§ **PROBLEM STATEMENT**
Establish how many lines in the records below include the word "computer"; respond with that number only.

§ **Saved entries**
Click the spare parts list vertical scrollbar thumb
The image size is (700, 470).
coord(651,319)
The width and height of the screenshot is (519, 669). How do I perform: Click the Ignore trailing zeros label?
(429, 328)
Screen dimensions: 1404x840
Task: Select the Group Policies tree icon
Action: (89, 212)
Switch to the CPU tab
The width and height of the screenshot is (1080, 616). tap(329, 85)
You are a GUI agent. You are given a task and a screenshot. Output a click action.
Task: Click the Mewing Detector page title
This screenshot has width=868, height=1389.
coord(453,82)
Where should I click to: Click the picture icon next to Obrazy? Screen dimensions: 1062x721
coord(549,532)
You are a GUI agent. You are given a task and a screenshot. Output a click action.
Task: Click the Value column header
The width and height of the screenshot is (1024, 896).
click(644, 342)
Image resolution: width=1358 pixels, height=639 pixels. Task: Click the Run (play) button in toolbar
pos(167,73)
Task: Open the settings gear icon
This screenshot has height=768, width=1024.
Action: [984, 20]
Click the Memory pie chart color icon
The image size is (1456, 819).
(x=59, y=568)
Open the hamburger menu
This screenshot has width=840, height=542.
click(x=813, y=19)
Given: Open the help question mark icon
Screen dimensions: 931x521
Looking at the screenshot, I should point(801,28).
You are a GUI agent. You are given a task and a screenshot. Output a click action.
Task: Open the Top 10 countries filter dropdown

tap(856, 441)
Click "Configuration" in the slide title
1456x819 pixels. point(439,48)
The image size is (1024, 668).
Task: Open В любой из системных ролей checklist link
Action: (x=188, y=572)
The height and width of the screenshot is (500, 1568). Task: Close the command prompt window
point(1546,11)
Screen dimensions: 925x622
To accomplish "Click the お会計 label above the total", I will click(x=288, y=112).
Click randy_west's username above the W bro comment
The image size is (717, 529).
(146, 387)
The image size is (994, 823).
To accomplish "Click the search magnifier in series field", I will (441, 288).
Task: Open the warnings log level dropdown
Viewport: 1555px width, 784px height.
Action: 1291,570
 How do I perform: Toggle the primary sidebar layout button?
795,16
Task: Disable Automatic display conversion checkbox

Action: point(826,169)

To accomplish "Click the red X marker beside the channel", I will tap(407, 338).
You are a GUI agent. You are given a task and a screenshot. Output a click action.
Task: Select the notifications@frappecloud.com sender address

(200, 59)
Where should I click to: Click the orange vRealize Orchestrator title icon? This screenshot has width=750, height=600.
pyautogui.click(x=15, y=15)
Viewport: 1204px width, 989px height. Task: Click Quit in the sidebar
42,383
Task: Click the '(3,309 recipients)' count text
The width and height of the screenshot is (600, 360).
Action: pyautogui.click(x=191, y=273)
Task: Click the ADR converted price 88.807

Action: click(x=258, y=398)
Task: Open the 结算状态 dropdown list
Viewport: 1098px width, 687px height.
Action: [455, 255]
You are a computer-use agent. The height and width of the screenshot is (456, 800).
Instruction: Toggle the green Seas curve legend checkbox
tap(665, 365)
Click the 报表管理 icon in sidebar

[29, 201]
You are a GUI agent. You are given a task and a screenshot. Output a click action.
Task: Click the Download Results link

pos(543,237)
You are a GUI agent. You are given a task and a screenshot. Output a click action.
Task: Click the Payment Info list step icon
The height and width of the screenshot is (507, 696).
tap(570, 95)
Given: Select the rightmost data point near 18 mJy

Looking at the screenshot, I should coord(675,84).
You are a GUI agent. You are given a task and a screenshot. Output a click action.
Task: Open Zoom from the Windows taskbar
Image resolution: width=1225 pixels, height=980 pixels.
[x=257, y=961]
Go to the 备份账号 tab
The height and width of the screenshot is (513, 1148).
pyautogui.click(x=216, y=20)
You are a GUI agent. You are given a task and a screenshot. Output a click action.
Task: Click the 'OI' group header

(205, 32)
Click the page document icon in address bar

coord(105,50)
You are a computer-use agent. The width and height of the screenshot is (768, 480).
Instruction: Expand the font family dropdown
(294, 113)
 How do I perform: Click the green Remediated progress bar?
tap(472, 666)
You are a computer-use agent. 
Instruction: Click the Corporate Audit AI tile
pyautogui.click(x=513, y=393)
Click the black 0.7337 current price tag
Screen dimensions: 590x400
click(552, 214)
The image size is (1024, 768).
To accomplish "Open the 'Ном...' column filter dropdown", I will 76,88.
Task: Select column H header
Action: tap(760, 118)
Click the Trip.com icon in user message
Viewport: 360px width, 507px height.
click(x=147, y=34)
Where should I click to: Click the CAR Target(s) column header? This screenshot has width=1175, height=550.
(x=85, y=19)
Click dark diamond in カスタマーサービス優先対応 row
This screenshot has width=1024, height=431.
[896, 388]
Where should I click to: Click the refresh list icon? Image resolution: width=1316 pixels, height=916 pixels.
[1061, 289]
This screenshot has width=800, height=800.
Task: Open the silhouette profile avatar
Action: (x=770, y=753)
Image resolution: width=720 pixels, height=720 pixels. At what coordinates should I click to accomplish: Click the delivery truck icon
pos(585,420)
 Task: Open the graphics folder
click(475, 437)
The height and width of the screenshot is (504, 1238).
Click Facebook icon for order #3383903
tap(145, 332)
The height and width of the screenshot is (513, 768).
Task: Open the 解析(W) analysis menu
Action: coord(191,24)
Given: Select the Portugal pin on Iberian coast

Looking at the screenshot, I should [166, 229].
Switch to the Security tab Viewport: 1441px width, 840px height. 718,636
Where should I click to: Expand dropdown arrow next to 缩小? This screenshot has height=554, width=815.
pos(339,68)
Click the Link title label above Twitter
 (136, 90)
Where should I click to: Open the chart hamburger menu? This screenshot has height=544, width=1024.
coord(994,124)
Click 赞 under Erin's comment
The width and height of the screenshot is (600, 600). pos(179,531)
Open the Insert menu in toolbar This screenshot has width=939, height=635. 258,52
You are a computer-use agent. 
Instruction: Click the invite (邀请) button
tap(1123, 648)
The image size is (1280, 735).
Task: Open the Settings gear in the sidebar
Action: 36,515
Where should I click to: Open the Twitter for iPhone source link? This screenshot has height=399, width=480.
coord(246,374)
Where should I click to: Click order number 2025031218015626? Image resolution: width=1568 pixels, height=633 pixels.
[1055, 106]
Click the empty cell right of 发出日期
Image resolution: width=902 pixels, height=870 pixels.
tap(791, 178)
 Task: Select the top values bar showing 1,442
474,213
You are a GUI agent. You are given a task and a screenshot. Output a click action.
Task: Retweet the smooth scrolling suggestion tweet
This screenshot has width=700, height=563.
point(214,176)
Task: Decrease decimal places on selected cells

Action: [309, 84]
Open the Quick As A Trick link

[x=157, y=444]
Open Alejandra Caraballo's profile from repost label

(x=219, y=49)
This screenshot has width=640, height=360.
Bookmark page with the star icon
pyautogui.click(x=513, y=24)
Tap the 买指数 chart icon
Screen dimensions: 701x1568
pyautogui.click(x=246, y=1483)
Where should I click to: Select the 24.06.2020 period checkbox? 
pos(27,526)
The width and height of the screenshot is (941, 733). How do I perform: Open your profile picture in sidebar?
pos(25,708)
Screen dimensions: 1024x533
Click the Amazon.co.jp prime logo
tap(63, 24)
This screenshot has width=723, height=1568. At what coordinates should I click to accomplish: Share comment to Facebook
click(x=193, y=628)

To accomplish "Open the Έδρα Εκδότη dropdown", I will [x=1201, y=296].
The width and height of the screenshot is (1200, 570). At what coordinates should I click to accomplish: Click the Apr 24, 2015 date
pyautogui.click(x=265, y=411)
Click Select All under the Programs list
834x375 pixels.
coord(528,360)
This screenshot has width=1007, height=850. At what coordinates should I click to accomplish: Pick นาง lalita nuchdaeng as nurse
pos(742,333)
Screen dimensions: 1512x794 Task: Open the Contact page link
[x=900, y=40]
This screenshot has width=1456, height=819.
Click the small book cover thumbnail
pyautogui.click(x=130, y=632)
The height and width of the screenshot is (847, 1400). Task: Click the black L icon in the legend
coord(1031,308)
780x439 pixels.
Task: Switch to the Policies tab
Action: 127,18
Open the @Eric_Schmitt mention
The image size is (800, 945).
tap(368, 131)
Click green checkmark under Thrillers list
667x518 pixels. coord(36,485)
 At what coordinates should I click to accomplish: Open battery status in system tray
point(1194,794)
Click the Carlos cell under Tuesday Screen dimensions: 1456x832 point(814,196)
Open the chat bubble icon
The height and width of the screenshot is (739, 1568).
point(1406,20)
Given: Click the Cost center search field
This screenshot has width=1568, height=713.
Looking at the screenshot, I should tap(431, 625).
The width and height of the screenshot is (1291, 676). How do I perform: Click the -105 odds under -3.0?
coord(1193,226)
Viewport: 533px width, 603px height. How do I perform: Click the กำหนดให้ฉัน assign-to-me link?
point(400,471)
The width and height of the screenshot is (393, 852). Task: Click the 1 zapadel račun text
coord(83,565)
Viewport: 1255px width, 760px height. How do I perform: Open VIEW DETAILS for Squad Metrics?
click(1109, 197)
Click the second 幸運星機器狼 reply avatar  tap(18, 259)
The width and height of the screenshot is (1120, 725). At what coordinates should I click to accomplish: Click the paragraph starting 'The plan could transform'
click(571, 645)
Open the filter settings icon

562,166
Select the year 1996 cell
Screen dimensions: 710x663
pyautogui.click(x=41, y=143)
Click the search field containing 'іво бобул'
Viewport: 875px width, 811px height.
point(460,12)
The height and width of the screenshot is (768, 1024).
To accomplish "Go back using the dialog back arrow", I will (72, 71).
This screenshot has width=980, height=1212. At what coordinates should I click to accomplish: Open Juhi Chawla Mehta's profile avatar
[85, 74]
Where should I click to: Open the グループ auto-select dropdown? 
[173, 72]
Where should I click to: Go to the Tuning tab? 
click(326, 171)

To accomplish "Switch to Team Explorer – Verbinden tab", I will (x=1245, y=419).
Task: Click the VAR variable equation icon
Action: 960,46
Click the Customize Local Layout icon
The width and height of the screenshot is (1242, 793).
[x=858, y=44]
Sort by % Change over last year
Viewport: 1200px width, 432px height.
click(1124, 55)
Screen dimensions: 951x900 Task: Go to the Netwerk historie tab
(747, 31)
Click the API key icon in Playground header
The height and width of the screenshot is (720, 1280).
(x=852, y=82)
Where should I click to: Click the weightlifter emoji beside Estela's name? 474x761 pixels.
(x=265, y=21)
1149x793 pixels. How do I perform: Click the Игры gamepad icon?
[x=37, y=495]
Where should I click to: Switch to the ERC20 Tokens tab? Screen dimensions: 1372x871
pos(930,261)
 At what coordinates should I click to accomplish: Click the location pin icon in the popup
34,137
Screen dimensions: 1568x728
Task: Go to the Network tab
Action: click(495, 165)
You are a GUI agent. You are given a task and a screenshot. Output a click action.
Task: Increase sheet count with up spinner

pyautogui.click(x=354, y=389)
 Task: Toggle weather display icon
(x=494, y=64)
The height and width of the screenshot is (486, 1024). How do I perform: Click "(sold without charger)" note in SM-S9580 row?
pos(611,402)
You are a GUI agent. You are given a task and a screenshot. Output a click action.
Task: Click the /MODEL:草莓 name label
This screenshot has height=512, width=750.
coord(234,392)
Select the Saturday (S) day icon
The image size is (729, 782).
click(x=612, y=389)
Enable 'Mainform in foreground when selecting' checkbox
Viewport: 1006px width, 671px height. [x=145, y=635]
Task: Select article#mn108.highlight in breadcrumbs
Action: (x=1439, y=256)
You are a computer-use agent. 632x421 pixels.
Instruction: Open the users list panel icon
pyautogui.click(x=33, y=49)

§ **EXPECTED OUTPUT**
5